Material to process:

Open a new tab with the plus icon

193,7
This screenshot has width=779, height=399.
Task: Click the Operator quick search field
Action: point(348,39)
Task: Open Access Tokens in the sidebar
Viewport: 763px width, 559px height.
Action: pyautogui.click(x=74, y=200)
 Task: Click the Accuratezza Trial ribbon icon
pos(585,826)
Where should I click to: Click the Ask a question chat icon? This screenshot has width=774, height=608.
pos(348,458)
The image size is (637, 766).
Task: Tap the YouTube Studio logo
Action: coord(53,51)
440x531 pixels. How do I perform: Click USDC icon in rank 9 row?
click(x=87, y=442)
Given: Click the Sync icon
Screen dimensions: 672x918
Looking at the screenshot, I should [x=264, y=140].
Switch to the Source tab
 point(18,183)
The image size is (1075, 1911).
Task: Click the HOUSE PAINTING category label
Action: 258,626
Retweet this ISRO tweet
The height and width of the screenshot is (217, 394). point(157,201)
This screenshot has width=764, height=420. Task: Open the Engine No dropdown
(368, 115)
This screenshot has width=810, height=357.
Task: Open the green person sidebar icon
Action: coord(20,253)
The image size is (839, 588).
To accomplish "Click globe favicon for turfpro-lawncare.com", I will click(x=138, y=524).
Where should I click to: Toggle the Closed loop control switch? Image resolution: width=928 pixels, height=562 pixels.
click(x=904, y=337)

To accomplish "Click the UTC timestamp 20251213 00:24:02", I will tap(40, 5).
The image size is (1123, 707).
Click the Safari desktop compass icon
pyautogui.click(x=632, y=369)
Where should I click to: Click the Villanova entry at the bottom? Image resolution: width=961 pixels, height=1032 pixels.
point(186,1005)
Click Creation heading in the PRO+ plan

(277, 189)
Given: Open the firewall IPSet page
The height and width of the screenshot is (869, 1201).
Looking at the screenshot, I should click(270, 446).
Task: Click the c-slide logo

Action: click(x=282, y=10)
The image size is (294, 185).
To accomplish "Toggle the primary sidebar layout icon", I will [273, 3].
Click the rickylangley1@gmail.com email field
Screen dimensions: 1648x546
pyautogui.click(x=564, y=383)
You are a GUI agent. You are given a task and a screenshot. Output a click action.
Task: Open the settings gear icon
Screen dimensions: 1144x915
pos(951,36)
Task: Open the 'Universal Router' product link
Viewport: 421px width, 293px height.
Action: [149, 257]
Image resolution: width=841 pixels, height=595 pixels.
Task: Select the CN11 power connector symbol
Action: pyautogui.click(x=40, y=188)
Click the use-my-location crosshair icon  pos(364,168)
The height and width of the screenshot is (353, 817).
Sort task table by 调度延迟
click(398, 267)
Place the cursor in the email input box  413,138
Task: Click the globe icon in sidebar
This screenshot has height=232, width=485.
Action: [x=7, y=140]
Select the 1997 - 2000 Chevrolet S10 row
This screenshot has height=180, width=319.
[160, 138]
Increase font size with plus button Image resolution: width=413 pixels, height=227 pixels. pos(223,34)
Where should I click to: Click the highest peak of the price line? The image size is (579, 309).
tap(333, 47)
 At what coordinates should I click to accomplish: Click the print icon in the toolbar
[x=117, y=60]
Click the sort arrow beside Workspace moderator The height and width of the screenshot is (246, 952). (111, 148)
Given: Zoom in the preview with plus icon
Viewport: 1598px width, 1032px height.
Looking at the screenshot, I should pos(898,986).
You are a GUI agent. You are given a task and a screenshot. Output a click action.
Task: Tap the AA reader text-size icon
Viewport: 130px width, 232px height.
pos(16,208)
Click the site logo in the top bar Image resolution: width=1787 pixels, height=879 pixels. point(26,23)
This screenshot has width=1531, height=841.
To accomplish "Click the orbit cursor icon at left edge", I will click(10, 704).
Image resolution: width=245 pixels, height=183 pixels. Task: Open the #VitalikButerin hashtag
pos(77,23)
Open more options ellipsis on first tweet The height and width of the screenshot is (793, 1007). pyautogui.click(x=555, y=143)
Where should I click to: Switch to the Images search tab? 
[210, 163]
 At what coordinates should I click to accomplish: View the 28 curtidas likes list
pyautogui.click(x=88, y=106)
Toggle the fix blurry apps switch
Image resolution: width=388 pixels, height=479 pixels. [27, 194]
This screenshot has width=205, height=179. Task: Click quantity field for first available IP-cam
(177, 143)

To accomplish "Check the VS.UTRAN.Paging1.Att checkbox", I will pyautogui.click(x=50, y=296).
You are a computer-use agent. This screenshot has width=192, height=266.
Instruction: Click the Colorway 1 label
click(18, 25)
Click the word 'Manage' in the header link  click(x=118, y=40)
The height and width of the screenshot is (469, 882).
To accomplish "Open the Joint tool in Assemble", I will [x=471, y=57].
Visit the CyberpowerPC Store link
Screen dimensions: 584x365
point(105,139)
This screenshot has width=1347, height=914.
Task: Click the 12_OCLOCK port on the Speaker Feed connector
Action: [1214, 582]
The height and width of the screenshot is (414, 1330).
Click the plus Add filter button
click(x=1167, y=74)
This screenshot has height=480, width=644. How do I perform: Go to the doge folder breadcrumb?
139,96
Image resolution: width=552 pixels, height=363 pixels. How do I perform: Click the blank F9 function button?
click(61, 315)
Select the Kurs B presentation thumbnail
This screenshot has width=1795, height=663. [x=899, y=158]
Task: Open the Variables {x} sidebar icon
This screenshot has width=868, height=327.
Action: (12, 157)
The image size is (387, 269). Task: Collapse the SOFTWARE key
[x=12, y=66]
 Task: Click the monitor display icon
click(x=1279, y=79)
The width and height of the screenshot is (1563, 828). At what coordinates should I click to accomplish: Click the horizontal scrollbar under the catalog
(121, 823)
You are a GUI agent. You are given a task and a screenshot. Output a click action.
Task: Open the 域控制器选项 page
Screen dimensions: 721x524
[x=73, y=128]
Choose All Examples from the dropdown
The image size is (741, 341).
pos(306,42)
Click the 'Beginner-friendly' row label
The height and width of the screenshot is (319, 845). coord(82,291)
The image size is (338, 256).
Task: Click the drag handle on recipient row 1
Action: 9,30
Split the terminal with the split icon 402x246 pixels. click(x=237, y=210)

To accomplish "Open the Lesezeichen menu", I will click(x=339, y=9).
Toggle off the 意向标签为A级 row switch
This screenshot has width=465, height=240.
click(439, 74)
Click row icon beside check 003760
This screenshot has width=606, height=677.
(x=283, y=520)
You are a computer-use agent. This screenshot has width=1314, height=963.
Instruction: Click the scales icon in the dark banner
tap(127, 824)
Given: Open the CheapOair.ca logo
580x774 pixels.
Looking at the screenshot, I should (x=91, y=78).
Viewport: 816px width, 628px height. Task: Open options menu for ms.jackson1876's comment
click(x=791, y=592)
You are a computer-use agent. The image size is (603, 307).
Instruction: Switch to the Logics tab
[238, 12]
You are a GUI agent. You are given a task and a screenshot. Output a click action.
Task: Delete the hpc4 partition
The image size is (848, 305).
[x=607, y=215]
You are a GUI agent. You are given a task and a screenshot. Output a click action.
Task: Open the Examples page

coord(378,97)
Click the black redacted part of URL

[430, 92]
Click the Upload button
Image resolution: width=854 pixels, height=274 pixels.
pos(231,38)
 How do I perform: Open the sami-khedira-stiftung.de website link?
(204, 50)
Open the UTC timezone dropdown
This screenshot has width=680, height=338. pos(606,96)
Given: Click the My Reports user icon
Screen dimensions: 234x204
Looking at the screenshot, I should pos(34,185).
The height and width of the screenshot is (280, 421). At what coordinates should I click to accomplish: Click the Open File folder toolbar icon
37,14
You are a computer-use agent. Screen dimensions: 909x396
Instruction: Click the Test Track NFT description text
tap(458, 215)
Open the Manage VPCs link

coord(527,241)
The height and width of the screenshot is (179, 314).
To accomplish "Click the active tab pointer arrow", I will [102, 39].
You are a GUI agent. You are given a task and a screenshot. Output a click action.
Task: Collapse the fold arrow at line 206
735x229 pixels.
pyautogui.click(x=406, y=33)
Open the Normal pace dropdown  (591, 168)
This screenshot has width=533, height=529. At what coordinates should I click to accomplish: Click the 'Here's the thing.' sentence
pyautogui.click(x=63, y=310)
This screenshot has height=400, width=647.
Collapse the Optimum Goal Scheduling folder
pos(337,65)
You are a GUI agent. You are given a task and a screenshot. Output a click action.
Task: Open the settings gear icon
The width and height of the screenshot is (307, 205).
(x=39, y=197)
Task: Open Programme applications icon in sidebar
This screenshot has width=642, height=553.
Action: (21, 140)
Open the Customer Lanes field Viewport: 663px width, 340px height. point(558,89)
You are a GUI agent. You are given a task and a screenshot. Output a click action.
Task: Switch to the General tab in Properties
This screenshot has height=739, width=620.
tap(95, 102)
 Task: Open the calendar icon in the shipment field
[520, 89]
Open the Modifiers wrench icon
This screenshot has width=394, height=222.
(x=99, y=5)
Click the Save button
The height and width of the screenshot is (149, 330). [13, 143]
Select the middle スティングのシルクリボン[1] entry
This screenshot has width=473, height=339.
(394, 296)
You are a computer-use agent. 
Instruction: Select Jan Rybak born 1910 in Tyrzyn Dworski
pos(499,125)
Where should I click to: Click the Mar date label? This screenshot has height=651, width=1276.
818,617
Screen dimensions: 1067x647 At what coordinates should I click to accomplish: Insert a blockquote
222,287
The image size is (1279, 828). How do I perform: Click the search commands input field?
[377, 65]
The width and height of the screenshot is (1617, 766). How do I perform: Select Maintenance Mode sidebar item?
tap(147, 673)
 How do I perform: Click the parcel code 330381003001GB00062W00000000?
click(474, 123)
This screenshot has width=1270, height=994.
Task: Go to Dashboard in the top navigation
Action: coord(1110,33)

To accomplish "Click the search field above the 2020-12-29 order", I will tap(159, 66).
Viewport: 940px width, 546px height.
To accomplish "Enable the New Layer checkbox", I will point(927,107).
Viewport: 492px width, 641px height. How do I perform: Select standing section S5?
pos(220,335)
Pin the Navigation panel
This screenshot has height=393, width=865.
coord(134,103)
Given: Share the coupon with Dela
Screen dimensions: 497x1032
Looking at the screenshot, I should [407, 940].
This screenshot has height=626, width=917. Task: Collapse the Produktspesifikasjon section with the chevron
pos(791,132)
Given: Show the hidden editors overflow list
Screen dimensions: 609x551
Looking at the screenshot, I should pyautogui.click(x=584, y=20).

What is expected:
If a line in the entries above contains the word "email", copy it.

Answer:
Click the rickylangley1@gmail.com email field
Place the cursor in the email input box  413,138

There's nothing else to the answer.